-- DOCUMENT EXCERPT start --
Tata Unisys Ltd. (Formerly Tata ... vs Deputy Commissioner Of Income Tax. on 31 May, 1993

Equivalent citations: (1993)47TTJ(MUMBAI)8

ORDER

N. R. PRABHU, A. M. :

The first ground of appeal in this case is that the Commissioner (A) was in error in upholding the order of the Assessing Officer allowing a deduction under S. 35B against income exempt under S. 80-O of the IT Act. We have heard the parties to the dispute. The Assessing Officer in his assessment order had computed the deduction admissible under S. 80-O by deducting from the gross receipt depreciation, loss of corporate office and deduction under S. 35B amounting to Rs. 5,05,054. As against the gross receipt of Rs. 1,70,54,437 the deduction computed by him was of a sum of Rs. 1,49,00,279. We may not fault the Assessing Officer for following the procedure adopted by him to compute the admissible deduction under the provisions of S. 80-O. This is in view of the clear provisions of S. 80AB, which read as under :
"80AB. Where any deduction is required to be made or allowed under any section (except S. 80M) included in this Chapter under the heading C-Deductions in respect of certain income in respect of any income of the nature specified in that section which is included in the gross total income of the assessee, then, notwithstanding anything contained in that section for the purpose of computing the deduction under that section, the amount of income of that nature as computed in accordance with the provisions of the Act (before making any deduction under this chapter) shall alone be deemed to be the amount of income of that nature which is derived or received by the assessee and which is included in his gross total income."
-- DOCUMENT EXCERPT end --
◆ EXERCISE SET ◆
1 – Reproduce the tax appeal order word for word.
2 – Rewrite all the entries in the data file, changing every "screenshot" to "screen image" and keeping everything else the same. Leave out the pictures.
The entries below are not connected to the tax appeal order.
-- PROVIDED RECORDS start --
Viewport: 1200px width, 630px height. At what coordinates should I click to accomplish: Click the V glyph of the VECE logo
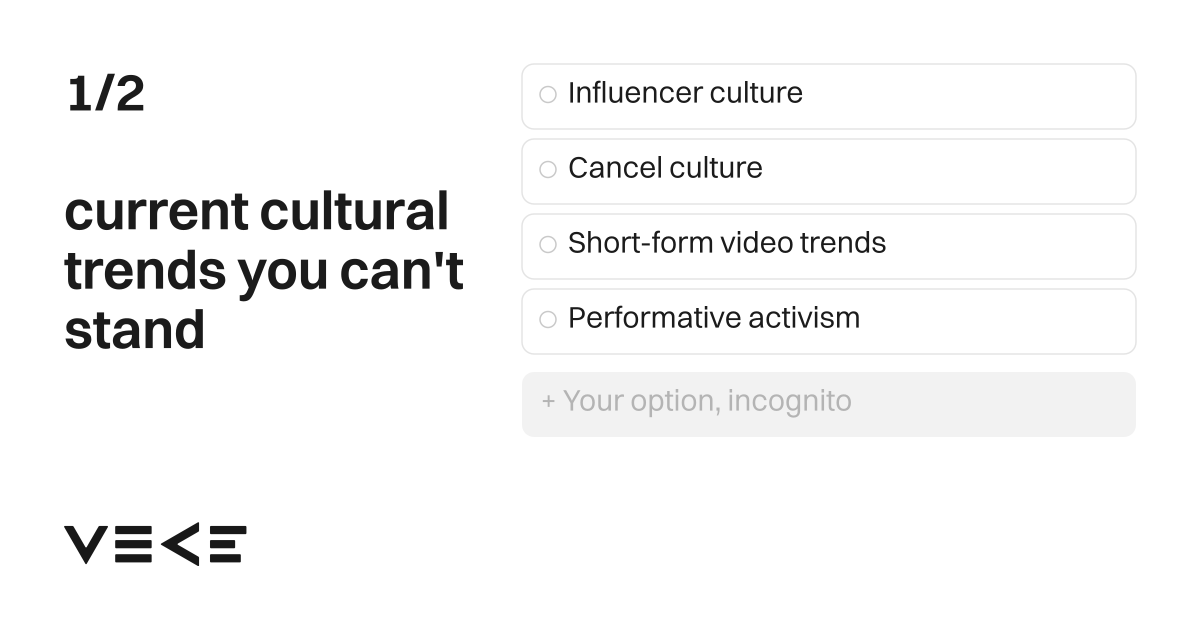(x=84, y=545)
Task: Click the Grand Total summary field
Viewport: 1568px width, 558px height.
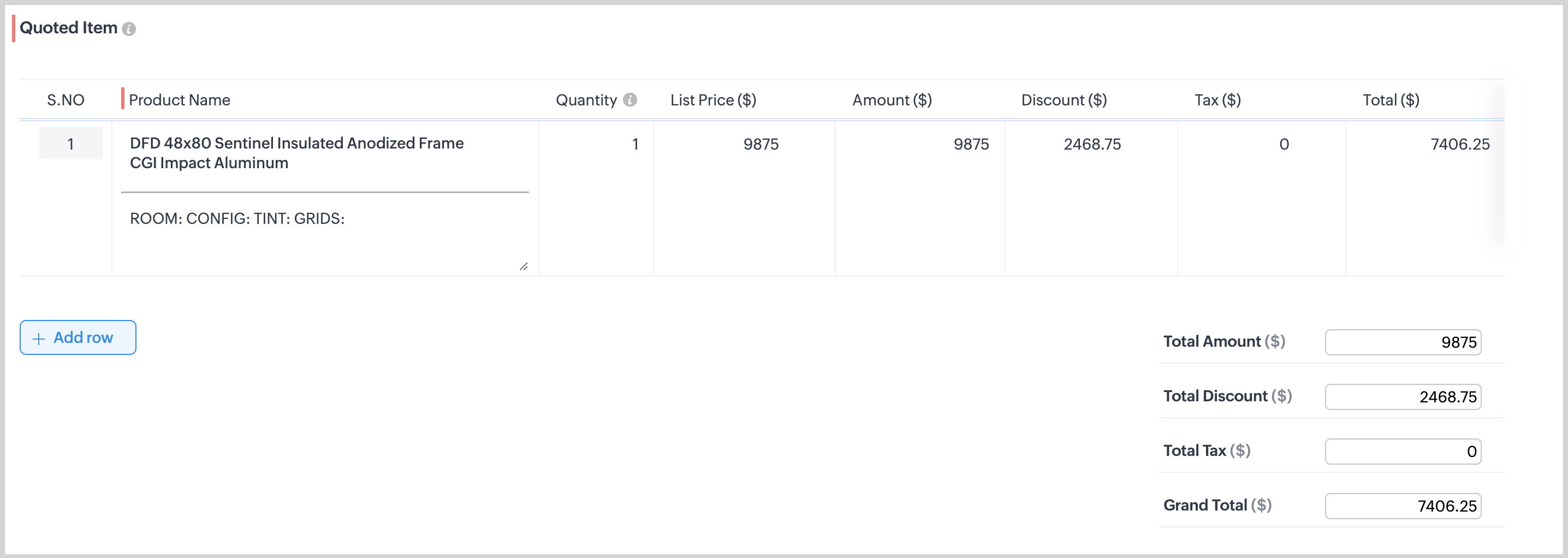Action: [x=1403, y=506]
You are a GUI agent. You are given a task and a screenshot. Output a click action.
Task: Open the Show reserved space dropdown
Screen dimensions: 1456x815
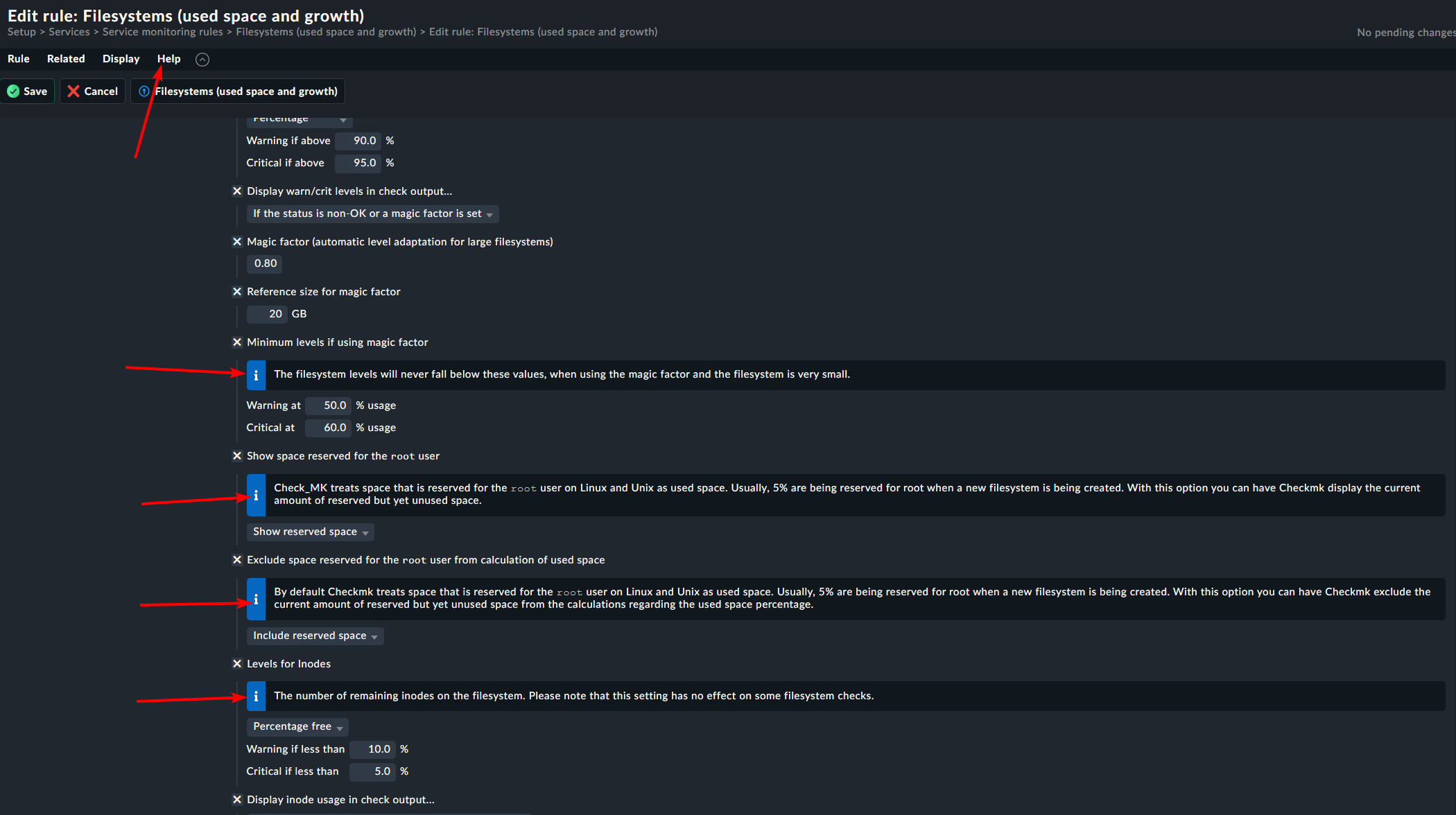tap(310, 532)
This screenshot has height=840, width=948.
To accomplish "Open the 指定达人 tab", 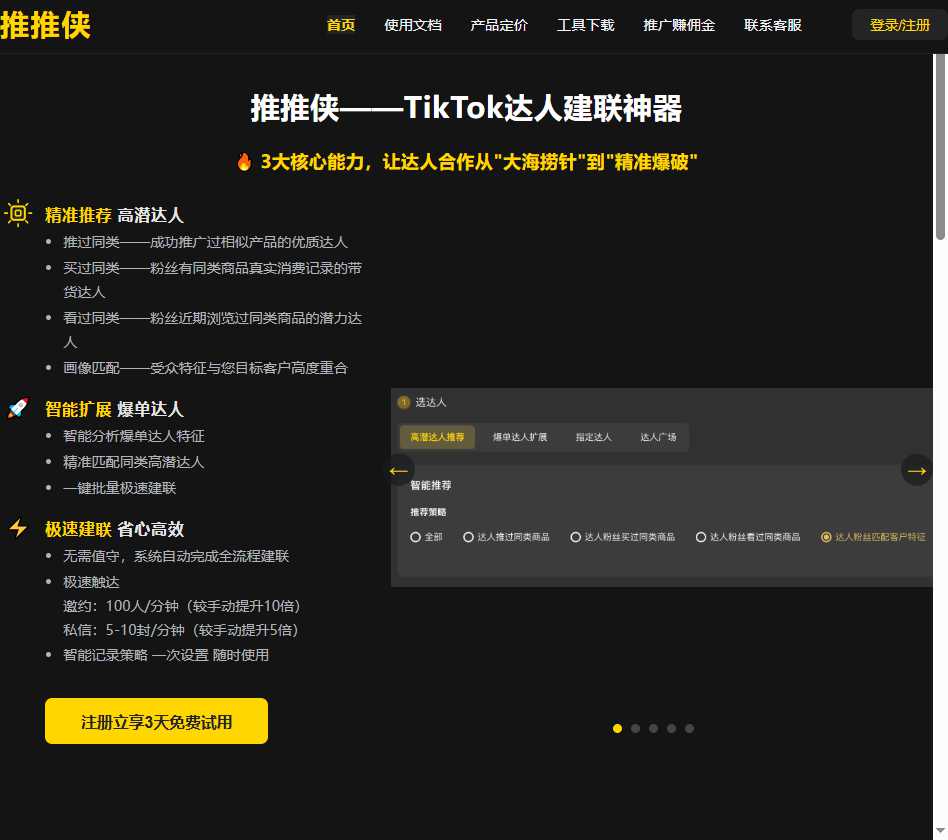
-- PROVIDED RECORDS end --
◆ FINAL RESULTS ◆
1 –
Tata Unisys Ltd. (Formerly Tata ... vs Deputy Commissioner Of Income Tax. on 31 May, 1993

Equivalent citations: (1993)47TTJ(MUMBAI)8

ORDER

N. R. PRABHU, A. M. :

The first ground of appeal in this case is that the Commissioner (A) was in error in upholding the order of the Assessing Officer allowing a deduction under S. 35B against income exempt under S. 80-O of the IT Act. We have heard the parties to the dispute. The Assessing Officer in his assessment order had computed the deduction admissible under S. 80-O by deducting from the gross receipt depreciation, loss of corporate office and deduction under S. 35B amounting to Rs. 5,05,054. As against the gross receipt of Rs. 1,70,54,437 the deduction computed by him was of a sum of Rs. 1,49,00,279. We may not fault the Assessing Officer for following the procedure adopted by him to compute the admissible deduction under the provisions of S. 80-O. This is in view of the clear provisions of S. 80AB, which read as under :
"80AB. Where any deduction is required to be made or allowed under any section (except S. 80M) included in this Chapter under the heading C-Deductions in respect of certain income in respect of any income of the nature specified in that section which is included in the gross total income of the assessee, then, notwithstanding anything contained in that section for the purpose of computing the deduction under that section, the amount of income of that nature as computed in accordance with the provisions of the Act (before making any deduction under this chapter) shall alone be deemed to be the amount of income of that nature which is derived or received by the assessee and which is included in his gross total income."

2 –
Viewport: 1200px width, 630px height. At what coordinates should I click to accomplish: Click the V glyph of the VECE logo
(x=84, y=545)
Task: Click the Grand Total summary field
Viewport: 1568px width, 558px height.
Action: [x=1403, y=506]
You are a GUI agent. You are given a task and a screen image. Output a click action.
Task: Open the Show reserved space dropdown
Screen dimensions: 1456x815
tap(310, 532)
This screen image has height=840, width=948.
To accomplish "Open the 指定达人 tab", 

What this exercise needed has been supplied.